Much of our success in meeting the future needs of our older population will lie in our ability and willingness to strengthen provisions under the Older Americans Act. As funding for social service programs declines in the face of increasing demand, the Older Americans Act, as the focal point for federal assistance to older persons, becomes even more critical. The present system is plagued by fragmentation, duplication, and ineffective coordination efforts at all levels. Increasing life expectancy will have major implications for the way we must revamp our human service delivery systems. Coordination will be critical if we are to adequately address the needs of older persons in extremely varied circumstances and with varying levels of need. This means that the Act should continue to target services to special populations while providing sufficient flexibility to state and local agencies to meet local needs.

The following are some of our specific recommendations that directly affect the most vulnerable and disadvantaged elderly persons. AARP believes these needed improvements in the Act would facilitate better service to all of the nation's elderly population.

Extension of the Older Americans Act and Heightened Visibility of the Administration on Aging

AARP strongly believes that the legislation should be extended for at least three years. This would enable service providers and others to make long-range plans and to chart their activities more effectively. Morever, it would still allow appropriate congressional

committees to perform oversight responsibilities. Also, because many programs have operated with no increased funding or cuts, AARP will continue to advocate adequate funding for all programs under the Act, especially those targeted to vulnerable populations. This could be achieved through authorization of such sums as necessary.

The Older Americans Act and subsequent amendments make clear that Congress intended the Administration on Aging (AoA) to be a highly visible and strong advocate for the aged. However, AoA is currently a subunit along with several other agencies (such as the Administration on Children, Youth, and Families or the Administration on Developmental Disabilities), within the Office of Human Development Services at the Department of Health and Human Services (HHS).

The net impact is that AoA has not fulfilled its intended role because of its lower status in the HHS organizational structure. We strongly believe that the aging agenda should be elevated within HHS by having the Commissioner report directly to the Secretary rather than to the Office of the Secretary.

Advocacy, Coordination, Facilitation, and Care Management Roles of Area Agencies on Aging (AAAs).
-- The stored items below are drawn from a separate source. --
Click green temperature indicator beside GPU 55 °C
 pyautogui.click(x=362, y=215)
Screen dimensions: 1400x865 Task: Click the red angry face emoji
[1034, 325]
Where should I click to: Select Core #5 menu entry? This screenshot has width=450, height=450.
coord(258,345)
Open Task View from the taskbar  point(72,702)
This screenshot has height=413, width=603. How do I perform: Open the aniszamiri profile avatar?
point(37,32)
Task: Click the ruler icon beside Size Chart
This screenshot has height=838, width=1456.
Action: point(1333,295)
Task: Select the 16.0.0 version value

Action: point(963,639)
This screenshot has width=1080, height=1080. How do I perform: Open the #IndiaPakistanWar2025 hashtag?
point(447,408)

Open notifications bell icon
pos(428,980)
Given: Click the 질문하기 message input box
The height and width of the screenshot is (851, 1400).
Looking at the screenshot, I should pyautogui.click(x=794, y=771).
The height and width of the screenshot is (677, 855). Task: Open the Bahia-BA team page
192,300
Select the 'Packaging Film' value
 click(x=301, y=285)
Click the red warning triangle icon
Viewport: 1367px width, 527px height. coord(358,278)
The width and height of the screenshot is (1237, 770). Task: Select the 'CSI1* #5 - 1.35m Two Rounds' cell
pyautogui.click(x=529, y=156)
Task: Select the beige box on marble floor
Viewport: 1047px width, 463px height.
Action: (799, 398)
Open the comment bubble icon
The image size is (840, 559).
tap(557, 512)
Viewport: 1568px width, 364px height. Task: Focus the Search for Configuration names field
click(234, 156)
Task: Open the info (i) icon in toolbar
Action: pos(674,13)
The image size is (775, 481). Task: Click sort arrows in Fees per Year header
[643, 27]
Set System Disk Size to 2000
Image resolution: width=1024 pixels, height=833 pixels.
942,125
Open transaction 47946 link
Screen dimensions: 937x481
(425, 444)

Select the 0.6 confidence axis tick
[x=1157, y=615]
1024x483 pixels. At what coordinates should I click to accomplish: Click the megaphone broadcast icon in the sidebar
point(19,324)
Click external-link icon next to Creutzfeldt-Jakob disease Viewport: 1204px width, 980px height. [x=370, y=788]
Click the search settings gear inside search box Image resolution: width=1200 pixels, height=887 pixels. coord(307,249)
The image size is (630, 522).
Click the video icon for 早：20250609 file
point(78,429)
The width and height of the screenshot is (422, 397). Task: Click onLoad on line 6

The role of Area Agencies on Aging (AAAs) as service providers by contrast to their role as facilitators/coordinators and advocates is a major concern of the Association. Congress recognized when the law was enacted that there would always be insufficient funds under the OAA to serve all eligible elderly persons. In order to maximize the benefit derived from each OAA dollar, AAAs should be required to reaffirm their commitment to a coordination/facilitation/advocacy role. The current requirement to justify direct provision of services to older persons in the state plan needs stronger emphasis, and more attention needs to be placed on coordination, facilitation and referral. Although there may be a need in some situations for AAAs to assume the role of service providers, use of OAA funds for service delivery should not take priority over the ability of AAAs to perform the coordination mandate of the Act.

AAA involvement in case or care management should be considered only in the context of the above comments and recommendations. Additionally, it should be noted that in situations where the AAAS become the direct deliverers of service, there is great potential for conflict of interest between their marketplace provider role and their statutory role to facilitate, monitor, and advocate.

In light of these concerns, it seems appropriate that AAAS be involved in case or care management only as part of a carefully controlled demonstration that includes a broad array of other non-profit entities besides AAAS. The exception would be where other providers (private and non-profit) are not responding to the need for services.